Culture in Amsterdam

Amsterdam

THE scrawled writing dancing across the page tells the story of a man in a hurry to record more than just his personal canvas of life …

Because, unlike many of his famous contemporaries, Vincent Van Gogh left a fascinating, detailed narrative of tumbling observations alongside his legendary paintings.

Now, after 15 years of painstaking research, a special exhibition to mark the publication of a six-volume book of his letters is on display at a museum solely dedicated to his talents.

‘The Artists Speaks’ offers a completely different multi-faceted aspect of the tortured artist not only as a painter but a writer.

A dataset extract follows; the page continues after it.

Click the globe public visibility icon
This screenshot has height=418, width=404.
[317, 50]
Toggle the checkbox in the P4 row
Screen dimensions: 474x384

Quotations from his letters – he wrote more than 800 – guide visitors through his paintings offering intimate insights on his views of art and the actual role of the artist himself.

In direct and compelling style, they are the essence of his brief life (he died at 37) and, in some cases, show rough, miniature sketches he would later fashion into unforgettable works of art.

In one letter, for example, sent in 1888 to fellow artist Emile Bernard, he muses: "There are many people, especially among our pals, who imagine words are nothing.

"On the contrary, it’s as interesting and as difficult to say a thing well as to paint a thing."

And while the exhibition in the Rietveld building offers a multi-faceted and penetrating view of Van Gogh as letter-writer and artist, history fashionistas can drool over treasures never before seen outside Russia at another magnetic attraction.

Hermitage Amsterdam opened at the beginning of the year and is showing the remarkable richness and grandeur of Russia’s artistic heritage.